Italian-American group wants stereotypes cut from Mafia II

20 Aug

Mafia II tells the story of a Sicilian gangster's rise in the 1940s and '50s.

UNICO National, “the largest Italian service organization in the USA”, voiced its disapproval of Take-Two Interactive’s upcoming video game Mafia II, which places players in the role of a Sicilian gangster as he rises through the ranks of an Italian crime syndicate in the 1940s and ’50s.
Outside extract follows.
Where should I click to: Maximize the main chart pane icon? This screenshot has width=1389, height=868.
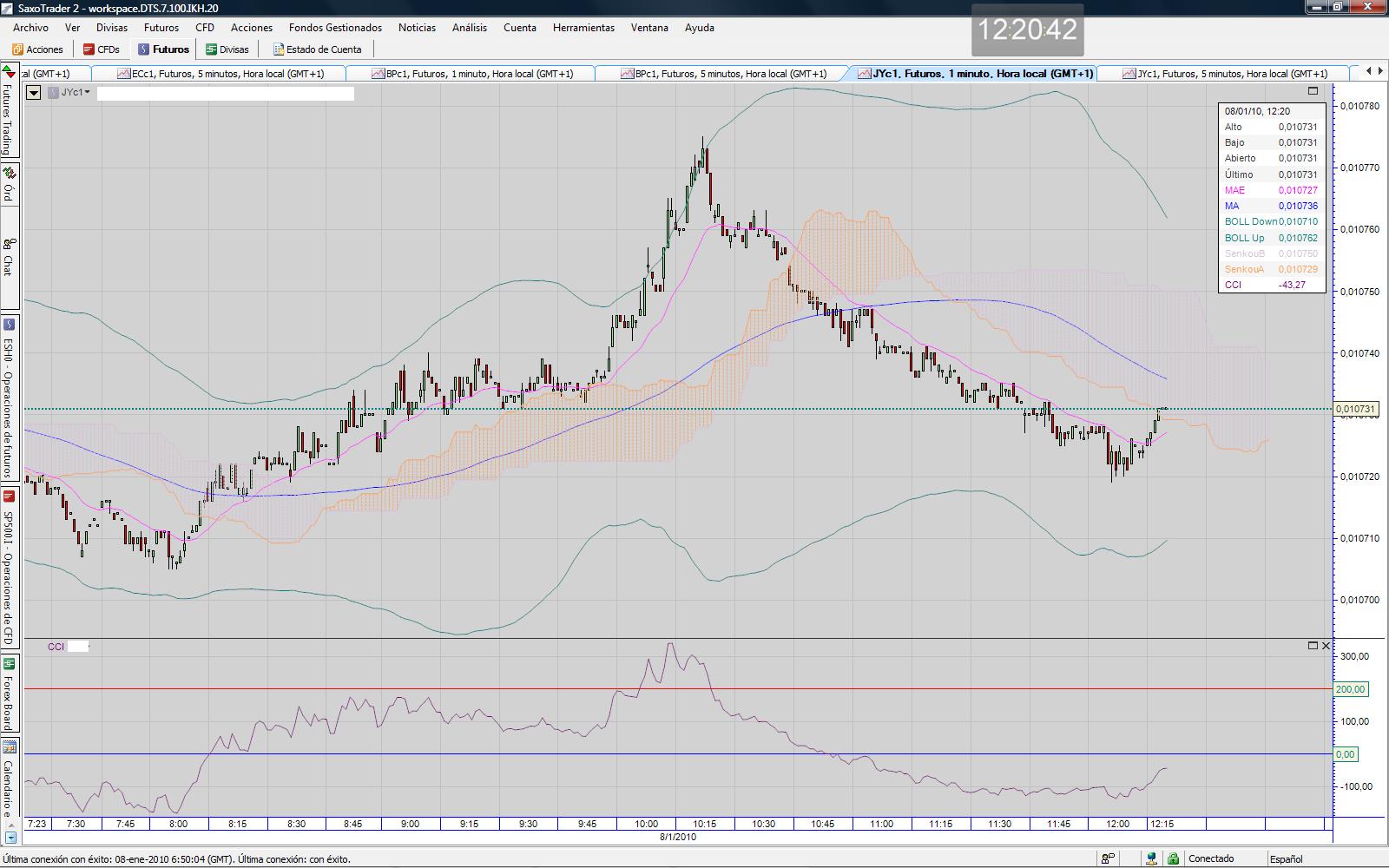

Andre’ DiMino, UNICO National president, said Mafia II perpetuates the stereotype of all Italians and Italian-Americans as being connected to organized crime, a stereotype he said is based on a small percentage of truth when compared to the prevalence of other ethnic groups involved in organized crime.“The promos and story lines go into great detail about the characters coming here from Sicily and joining with other Italians in bloody, murderous crimes and nefarious activities as their only pursuits,” DiMino said. “Although the negative stereotyping is being disclaimed by Take Two, and its misguided devotees, as a ‘period piece’ or somehow, laughably, an ‘historical account’, that belies the fact that in that period, and with historical reference, the infinitesimally small percentage of Italian Americans in organized crime were second to more powerful and murderous criminals from other ethnic groups.”

DiMino said the stereotype has been blown out of proportion by society despite the percentages.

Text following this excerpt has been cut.